- Opening Delimiter -

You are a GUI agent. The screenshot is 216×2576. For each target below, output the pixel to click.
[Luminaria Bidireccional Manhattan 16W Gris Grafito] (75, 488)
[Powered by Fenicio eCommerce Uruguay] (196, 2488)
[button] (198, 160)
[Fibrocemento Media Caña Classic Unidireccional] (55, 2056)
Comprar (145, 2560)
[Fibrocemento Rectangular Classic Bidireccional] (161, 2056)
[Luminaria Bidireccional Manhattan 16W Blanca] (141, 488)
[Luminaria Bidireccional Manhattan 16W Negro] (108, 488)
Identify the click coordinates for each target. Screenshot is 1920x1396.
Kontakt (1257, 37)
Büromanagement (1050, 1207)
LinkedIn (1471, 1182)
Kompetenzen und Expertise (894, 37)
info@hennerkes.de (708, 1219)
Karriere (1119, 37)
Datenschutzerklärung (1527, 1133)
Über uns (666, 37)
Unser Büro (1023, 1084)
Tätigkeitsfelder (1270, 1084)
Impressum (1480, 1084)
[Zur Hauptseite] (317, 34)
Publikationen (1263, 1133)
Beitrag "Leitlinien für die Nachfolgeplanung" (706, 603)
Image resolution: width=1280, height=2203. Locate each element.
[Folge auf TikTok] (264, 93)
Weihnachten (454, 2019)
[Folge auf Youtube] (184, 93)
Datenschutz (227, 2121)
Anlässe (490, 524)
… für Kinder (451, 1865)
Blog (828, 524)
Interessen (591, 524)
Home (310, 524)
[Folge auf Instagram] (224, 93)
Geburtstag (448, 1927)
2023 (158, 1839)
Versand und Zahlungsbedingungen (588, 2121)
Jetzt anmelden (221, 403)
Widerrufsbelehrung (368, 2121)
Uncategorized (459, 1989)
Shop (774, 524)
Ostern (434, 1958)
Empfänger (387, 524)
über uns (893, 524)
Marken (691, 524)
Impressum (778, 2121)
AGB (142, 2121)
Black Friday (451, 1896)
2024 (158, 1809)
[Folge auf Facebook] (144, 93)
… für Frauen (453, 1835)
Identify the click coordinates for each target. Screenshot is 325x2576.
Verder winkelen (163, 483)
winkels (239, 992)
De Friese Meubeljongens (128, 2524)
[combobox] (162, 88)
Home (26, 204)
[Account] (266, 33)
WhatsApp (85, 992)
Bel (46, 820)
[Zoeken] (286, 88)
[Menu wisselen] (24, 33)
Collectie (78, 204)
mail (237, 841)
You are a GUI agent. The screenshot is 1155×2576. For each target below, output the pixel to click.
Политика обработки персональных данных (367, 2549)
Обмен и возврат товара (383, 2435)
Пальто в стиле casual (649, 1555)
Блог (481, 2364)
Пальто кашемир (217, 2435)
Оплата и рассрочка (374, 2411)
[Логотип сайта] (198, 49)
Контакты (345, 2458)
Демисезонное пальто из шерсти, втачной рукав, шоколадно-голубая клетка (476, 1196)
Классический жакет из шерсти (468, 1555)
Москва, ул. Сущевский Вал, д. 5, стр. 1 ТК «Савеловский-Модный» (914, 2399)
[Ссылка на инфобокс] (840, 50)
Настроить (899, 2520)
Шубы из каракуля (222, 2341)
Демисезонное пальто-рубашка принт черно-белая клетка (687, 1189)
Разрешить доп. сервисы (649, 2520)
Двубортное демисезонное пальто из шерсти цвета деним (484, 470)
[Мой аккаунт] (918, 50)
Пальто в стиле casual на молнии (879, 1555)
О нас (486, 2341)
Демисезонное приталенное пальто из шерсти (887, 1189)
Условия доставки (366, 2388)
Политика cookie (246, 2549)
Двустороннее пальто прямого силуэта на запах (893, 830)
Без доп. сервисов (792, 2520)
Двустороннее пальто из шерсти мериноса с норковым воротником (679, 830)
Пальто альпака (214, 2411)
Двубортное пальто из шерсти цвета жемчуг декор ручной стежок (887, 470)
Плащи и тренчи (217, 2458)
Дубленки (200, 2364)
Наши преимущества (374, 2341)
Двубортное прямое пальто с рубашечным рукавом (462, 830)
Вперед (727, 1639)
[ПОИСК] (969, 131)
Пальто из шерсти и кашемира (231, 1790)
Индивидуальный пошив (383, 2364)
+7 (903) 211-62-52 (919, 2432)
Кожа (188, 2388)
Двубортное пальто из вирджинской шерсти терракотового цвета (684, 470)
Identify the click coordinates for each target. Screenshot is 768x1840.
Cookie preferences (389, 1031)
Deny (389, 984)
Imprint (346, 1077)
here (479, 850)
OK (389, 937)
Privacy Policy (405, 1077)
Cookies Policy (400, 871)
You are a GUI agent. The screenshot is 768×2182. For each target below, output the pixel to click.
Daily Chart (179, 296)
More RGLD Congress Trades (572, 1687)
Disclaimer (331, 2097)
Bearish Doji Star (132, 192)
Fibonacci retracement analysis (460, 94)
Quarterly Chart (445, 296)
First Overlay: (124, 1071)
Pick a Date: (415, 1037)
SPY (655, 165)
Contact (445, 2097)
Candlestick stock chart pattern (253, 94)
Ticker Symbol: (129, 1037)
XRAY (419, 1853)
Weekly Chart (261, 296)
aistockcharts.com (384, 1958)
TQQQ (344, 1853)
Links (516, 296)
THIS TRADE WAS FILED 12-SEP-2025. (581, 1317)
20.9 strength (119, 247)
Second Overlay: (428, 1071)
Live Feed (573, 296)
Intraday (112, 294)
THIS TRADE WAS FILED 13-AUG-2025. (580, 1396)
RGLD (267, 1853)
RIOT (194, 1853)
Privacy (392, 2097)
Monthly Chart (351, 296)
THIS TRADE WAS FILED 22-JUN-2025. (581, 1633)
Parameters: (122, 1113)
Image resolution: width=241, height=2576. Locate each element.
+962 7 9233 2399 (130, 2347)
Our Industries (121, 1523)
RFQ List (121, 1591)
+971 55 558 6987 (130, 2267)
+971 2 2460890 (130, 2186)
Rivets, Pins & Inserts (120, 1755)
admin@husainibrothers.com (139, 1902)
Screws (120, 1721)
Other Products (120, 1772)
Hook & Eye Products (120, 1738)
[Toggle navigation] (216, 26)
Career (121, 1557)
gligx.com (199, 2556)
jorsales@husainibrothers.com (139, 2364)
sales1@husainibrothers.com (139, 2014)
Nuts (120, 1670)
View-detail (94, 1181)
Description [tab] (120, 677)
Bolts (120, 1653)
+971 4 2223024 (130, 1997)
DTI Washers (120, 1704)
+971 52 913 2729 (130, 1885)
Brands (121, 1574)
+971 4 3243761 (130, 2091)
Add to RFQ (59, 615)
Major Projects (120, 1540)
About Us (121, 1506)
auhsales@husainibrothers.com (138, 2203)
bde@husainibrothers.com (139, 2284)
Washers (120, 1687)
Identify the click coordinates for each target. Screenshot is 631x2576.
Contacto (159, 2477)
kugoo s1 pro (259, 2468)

- Closing Delimiter -

◆ YOUR ASSIGNMENT
Look through the material and copy each line that has "THIS".

◆ EXERCISE RESPONSE
THIS TRADE WAS FILED 12-SEP-2025. (581, 1317)
THIS TRADE WAS FILED 13-AUG-2025. (580, 1396)
THIS TRADE WAS FILED 22-JUN-2025. (581, 1633)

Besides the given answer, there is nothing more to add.